The Crow Road was written to show what he felt about family and Scotland. Although he is an only child, he has a huge family, and so wanted to write a family novel.

- Favourite books and writers:
Graham Greene (made him more tolerant of religion)
Catch 22
Fear and Loathing in Las Vegas
Lanark (by Alasdair Gray)
David Mitchell
Everything from Aldiss to Zelazny

- Mr Banks is very funny, and really good to listen to. The hour-long event felt like it lasted about half an hour.

And yes, I stole this from But I'm allowed to. I wrote it. :|

Also: hello. :)
Camilla likes this


I am glad we now have someone who can cover the book festival. It is killing me that I am missing it, ironically by being locked in the library.

I can't say I have yet to discover Ian Banks (with or without the M), despite the enthusiastic endorsements I keep getting from you and Tim. I should probably read one of his books before I leave Edinburgh. It would be annoying to get an overwhelming urge to stalk him once I've moved back to Norway.

We've got quite a few you could borrow. But you are not allowed to leave Edinburgh.

And we're doing Consider Phlebas for our September book club. It's great. I'm going to review it tomorrow.

I am quite looking forward to that. I'll make popcorn.
I might read Consider Phlebas. Maybe.

It is not a long book. And it is very good. I'm not much of a sci-fi reader, but really enjoyed it. Twice.
Camilla,  26.08.10 00:07

but Tor always start muttering stuff about food and lodging coming from money and money coming from jobs.

Ok.
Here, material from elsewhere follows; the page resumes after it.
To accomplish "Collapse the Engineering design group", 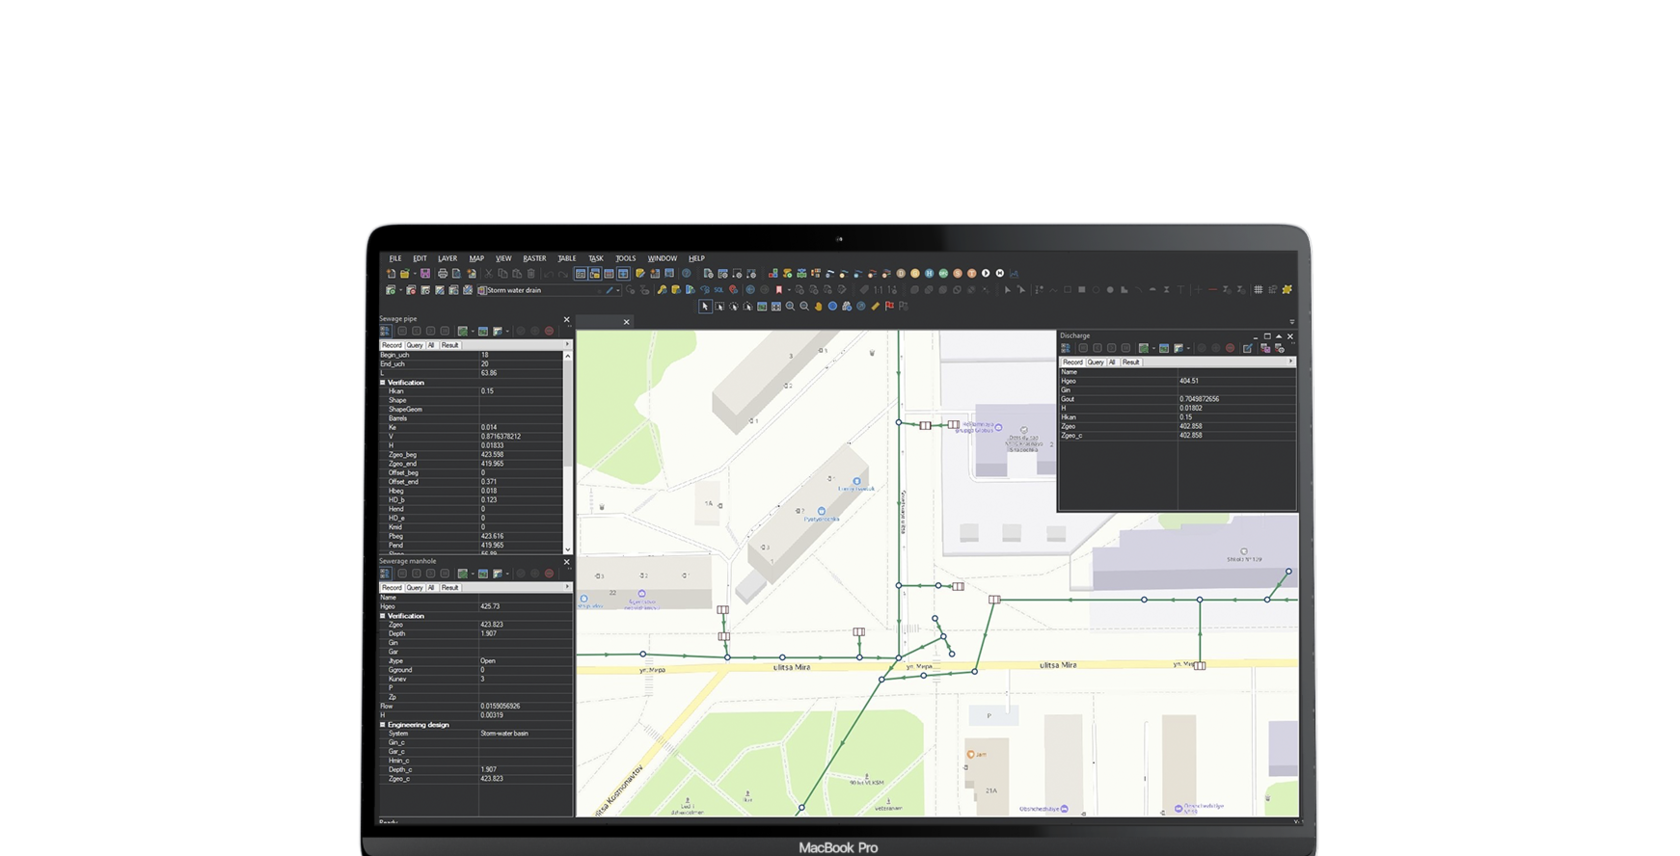I will click(x=383, y=724).
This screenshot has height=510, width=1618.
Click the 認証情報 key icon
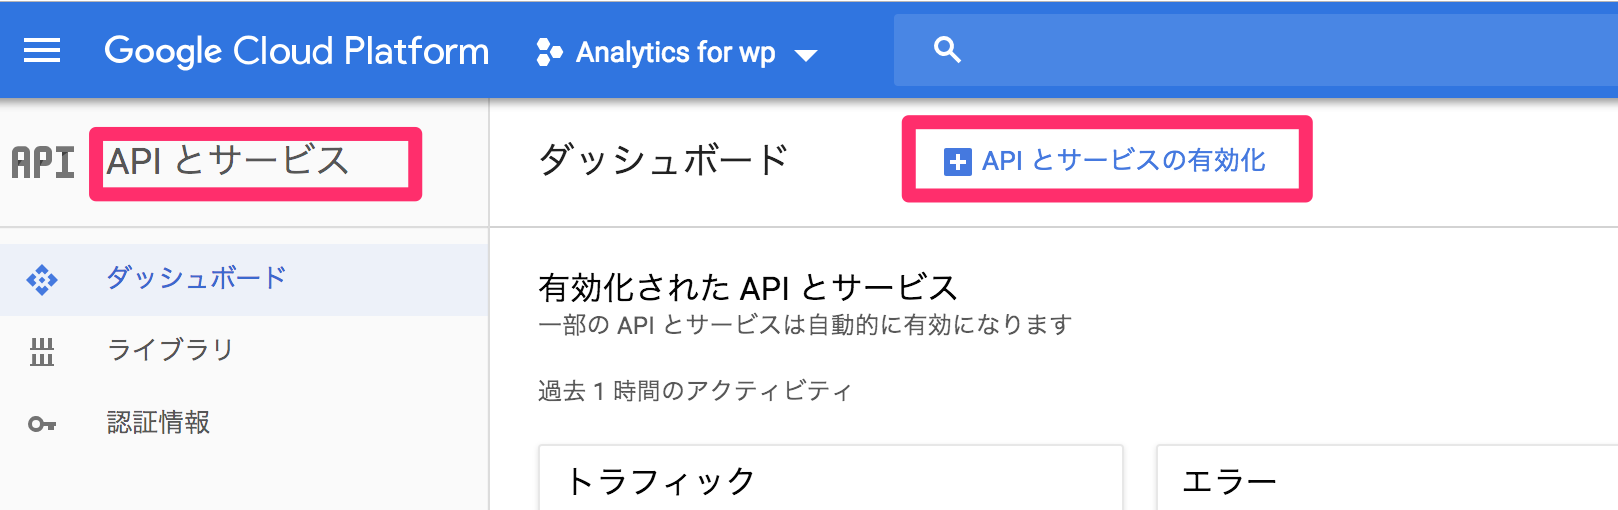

If you bring the book the next time we meet up, I'll read it. I promise.
Tor,  26.08.10 08:03

For some reason, I have always thought Iain Banks was some sort of crime/thriller author, along the lines of Robert Ludlum, or the guy who wrote The Broker, The Associate and about 20 other books with similar titles. And now that I look him up at wikipedia, I notice that there is a difference between Iain Banks and Iain M Banks, and that only M writes science fiction. Who would have thought?
Tim,  26.08.10 10:52

You are thinking of Ian Rankin, who wrote the Inspector Rebus novels. He lives in Edinburgh, and Banks lives pretty close (North Queensferry), and they are both called Ia(i)n, so it's an easy mistake to make if you haven't read any of their books.

Iain Banks and Iain M Banks are the same person, but he was aware that the general public likes to put authors in boxes, which means that if you write sci-fi, you're not "allowed" to write anything else. So he publishes regular fiction as Iain Banks and sci-fi as Iain M Banks.

Oddly, his latest book, Transition, was marketed as sci-fi (under Iain M Banks) in the USA, and as regular fiction (under Iain Banks) in the UK, apparently because his sci-fi sells much better in the USA than his regular fiction does. It may also be because when you're writing about 9/11, you need some extra distance from reality when it comes to American readers.

I haven't read the book yet, but apparently it's sort of borderline between the two genres: set in our world and involving real historical events but with parallel realities. I guess this is why they felt they had a choice of how to label it, which you don't have when you're writing space opera.